When the volume of data that organizations needed to manage grew out of control, the data warehouse provided a solution. As long as stored data was structured it was easy to get the insight with the help of available Data Mining and Reporting Tools.
Now lets talk about the current situation, we have come very long way with the advancement of the internet and we are producing data in staggering amounts and 80% of these are unstructured Data. With unstructured Data i am referring to digitized documents, photographs, videos, audio files, Twitter tweets , social networking posts, e-mails, text messages, phone records, search engine queries and lot of other thing which you do online. Extracting meaningful information from these unstructured data using normal data mining tools was impossible task. And due to this specific requirement Big Data Technology comes into picture.
Big Data is a combination of old and new technology that helps business gain actionable insight. We can say Big Data is the capability to manage huge volume of disparate data, at the right speed, and within the right time frame to allow real-time analysis and reaction. As mentioned earlier its characteristics can be represented using three V’s
- Volume : How much data
- Variety : The various types of data
- Velocity : How fast that data is processed
Any Data set can be categorized as Big Data if only above three rules applies to that. To get the meaningful information from any business process, first all the structured and non structured data is captured then organised and finally integrated into one set to give single view. After this phase data can be analyzed based on the problem being addressed.
Let me give you a simple example, if you visit any shopping portal like Amazon, Best Buy and browse the product and then leave the site without doing and shopping. When next time you visit then based on your last visit you may see related product and discount coupon and may be due this you will buy the product. Let me explain you what happened here, when you visited first time then all your browsing behavior and interest are captured and stored and later in second visit Amazon has information about your interest and using this information amazon showed you related product and discount coupon. All this decision was done in fraction of second and it was possible with the help of Big Data Technology.

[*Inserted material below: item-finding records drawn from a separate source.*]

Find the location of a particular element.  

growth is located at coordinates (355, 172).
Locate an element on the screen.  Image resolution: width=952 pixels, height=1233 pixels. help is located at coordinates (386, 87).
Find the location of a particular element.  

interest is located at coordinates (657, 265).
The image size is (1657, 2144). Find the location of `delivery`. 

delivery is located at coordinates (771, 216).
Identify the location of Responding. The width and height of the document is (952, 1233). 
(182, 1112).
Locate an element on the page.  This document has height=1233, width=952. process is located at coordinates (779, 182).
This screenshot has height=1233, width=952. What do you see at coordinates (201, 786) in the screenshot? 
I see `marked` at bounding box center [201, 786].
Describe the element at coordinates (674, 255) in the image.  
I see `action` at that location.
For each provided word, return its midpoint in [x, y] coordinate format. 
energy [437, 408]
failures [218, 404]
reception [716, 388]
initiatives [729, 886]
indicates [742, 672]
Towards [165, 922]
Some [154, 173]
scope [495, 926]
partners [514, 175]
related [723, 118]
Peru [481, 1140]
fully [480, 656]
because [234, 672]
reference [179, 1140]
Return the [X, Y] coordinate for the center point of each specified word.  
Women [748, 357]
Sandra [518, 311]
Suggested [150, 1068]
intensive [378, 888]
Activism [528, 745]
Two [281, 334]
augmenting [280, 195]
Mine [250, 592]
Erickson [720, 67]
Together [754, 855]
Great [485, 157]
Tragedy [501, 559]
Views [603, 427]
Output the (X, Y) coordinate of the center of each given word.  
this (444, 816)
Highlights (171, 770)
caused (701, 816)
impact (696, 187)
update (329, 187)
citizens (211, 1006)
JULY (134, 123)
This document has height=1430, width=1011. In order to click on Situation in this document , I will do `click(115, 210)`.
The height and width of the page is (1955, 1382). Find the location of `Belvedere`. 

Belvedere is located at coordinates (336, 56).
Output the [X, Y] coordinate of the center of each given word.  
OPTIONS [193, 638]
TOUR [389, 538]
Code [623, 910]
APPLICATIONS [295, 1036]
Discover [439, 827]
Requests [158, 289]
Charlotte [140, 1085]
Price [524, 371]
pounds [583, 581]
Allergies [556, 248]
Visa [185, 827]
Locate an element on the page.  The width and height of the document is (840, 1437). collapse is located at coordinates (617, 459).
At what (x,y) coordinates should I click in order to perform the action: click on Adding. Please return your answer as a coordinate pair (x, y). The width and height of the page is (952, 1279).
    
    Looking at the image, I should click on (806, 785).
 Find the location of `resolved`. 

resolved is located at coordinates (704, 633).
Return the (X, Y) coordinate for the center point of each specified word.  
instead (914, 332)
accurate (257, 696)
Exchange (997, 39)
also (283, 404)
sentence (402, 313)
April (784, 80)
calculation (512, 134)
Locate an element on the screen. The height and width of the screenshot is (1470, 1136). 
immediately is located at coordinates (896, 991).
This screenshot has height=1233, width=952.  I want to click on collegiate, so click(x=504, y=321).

The real advancement in big data happened as companies like Yahoo!, Google, and Facebook came to the realization that they needed help in monetizing the massive amounts of data their offerings were creating. In particular, the innovations MapReduce, Hadoop, and Big Table proved to be the sparks that led to a new generation of data management. Now using these, companies like Facebook and Google are earning billions of dollar from advertising using captured user data and then targeting based on interest and behavior.
What is MapReduce, Hadoop, and Big Table?
It was designed by Google to run a set of functions against a large amount of data in batch mode. The “map” function is used to distribute task across a large number of system and manage the task in such a way that load is balanced and recoverable from failure. After these task executed on all system and computation is completed then another function “reduce” is used to aggregate all fraction of result together to give complete result.
It was also developed by Google to be a distributed storage system intended to manage highly scalable structured data. Data is organized into tables with rows and columns. Unlike a traditional relational database model, Big Table is a sparse, distributed, persistent multidimensional sorted map. It is intended to store huge volumes of data across commodity servers.
Hadoop is an open-source project of the Apache Software Foundation that can be installed on a set of standard machines, so that these machines can communicate and work together to store and process large datasets. It is derived from MapReduce and Big Table. Hadoop allows applications based on MapReduce to run on large clusters of commodity hardware. Yahoo!’s business architecture is based on Hadoop . Hadoop is designed to parallelize data processing across computing nodes to speed computations and hide latency.
Two major components of Hadoop are:
- HDFS : A massively scalable distributed file system that can support petabytes of data
- MapReduce : A massively scalable engine that computes results in batch.
Now you got the basic idea about What is Big Data, How Big Data came into picture and the main Big Data Technology. In coming days I will write detailed post about Hadoop, which is the most popular framework for BigData.
You can watch below video which will give you visual summary which i have explained above.
How Big Is Big Data?
Ok now lets come to the second question How big is big data? To give you a clear picture i will give some Big Data visualization Examples.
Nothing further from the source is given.